В голосе ее звучало неподдельное материнское горе, но меня поразило, что в этих воплях и причитаниях звучит что-то вроде обрядового напева. Я никогда не слышал, как крестьянки оплакивают смерть близких, но готов поручиться, что все они вот так же голосят, словно соблюдая деревенскую традицию.

Анелька со слезами на глазах и с чисто женским горячим состраданием стала расспрашивать старуху, как все случилось, понимая, что ей станет легче, когда она выговорится. И старая мать действительно чуть не с жадностью ухватилась за эту возможность.

– Как ушел от него ксендз со святыми дарами, – рассказывала она, – я ему и говорю: помрешь или не помрешь, на то воля божья. К смерти ты хорошо приготовился, как полагается, а теперь спи! Он говорит: «Ладно», – и задремал, а я тоже, потому что, не в обиду господу богу будь сказано, целых три ночи перед тем без сна промаялась. Только после первых петухов пришел мой старик, разбудил меня, и сидим оба, а он все спит и спит. Я говорю старику: «Ох, уж не помер ли?» А старик мне: «Может, и помер». Тронул его, а он проснулся и говорит: «Мне лучше». Полежал спокойно так. Вижу – в потолок глядит и усмехается. Тут меня зло взяло. «Ты что же это, рыжий, говорю, над моим горем смеешься?» А это он смерти своей усмехался. Сразу задышал тяжело, бедняжечка, и к рассвету его не стало…

Она снова заголосила, потом предложила нам пойти взглянуть на покойника.

– Я уже его обрядила, лежит красивый, как картинка.

Анелька хотела было пойти с ней, но я ее удержал. Кстати, старуха через минуту уже забыла о своем предложении и стала нам рассказывать, как они бедны. Муж ее когда-то был зажиточным хозяином, но весь достаток пошел на ученье сына. Соседи откупали у них морг за моргом, и теперь у них осталась только хата, а земли ни клочочка. Тысячу двести рублей истратили на сына. Думали, на старости лет поживут при нем на покое, а сына-то бог прибрал.

Старушка с чисто мужицкой покорностью объяснила нам, что они с мужем уже решили – сразу после похорон пойдут «христарадничать». Ее это, кажется, ничуть не пугало. Она говорила об этом даже как будто с удовлетворением, опасалась только, как бы в волостном правлении не было волокиты с выдачей свидетельства, которое ей зачем-то понадобилось. В ее рассказах тысяча конкретных подробностей перемежались с воззваниями к Иисусу и пресвятой богородице, слезами и причитаниями.
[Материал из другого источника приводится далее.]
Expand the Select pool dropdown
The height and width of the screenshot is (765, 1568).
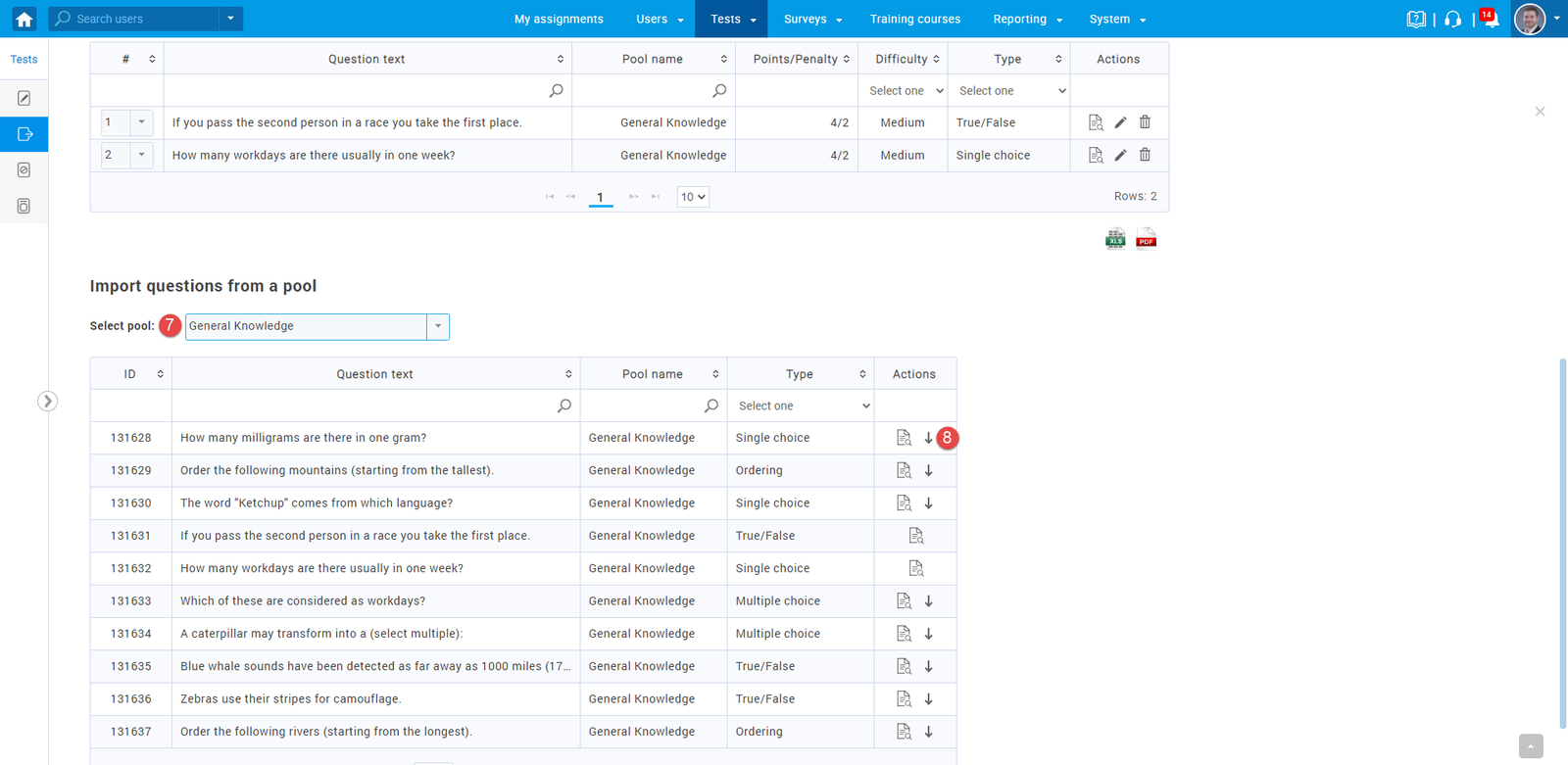pos(438,326)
Анелька побежала в дом и через минуту вернулась с деньгами, которые хотела отдать старухе, но тут мне пришла в голову мысль, сразу показавшаяся удачной, я остановил Анельку и, обратясь к старухе, спросил:

– Так вы говорите, что истратили тысячу двести рублей на ученье сына?

– Да, ясновельможный пан. Думала, как дадут ему приход, будем жить при нем. А бог судил иначе, и вместо плебании пойдем мы на паперть милостыню просить.

– Так я вам дам эти тысячу двести рублей. Обзаведитесь всем, что нужно, и живите себе спокойно.

Я хотел тут же выполнить обещание, но у меня не было при себе денег. Решив взять нужную сумму у тети, я велел старухе прийти через час. Она была так ошеломлена, что несколько минут смотрела на меня молча, выпучив глаза, а потом с криком повалилась мне в ноги. Но мне удалось довольно быстро от нее отделаться – главным образом потому, что ей хотелось поскорее бежать к мужу с этой доброй вестью. Мы с Анелькой остались вдвоем, она тоже была взволнована и в первую минуту не находила слов. Потом стала повторять:

– Какой же ты добрый! Какой добрый!

А я пожал плечами и ответил так небрежно, как будто речь шла об естественном и самом обыкновенном деле:

– Ах, моя дорогая, я это сделал вовсе не по доброте и не ради этих людей, которых в первый раз вижу. Ты их жалеешь, вот я и захотел доставить тебе удовольствие. Иначе я отделался бы от них какой-нибудь мелкой подачкой.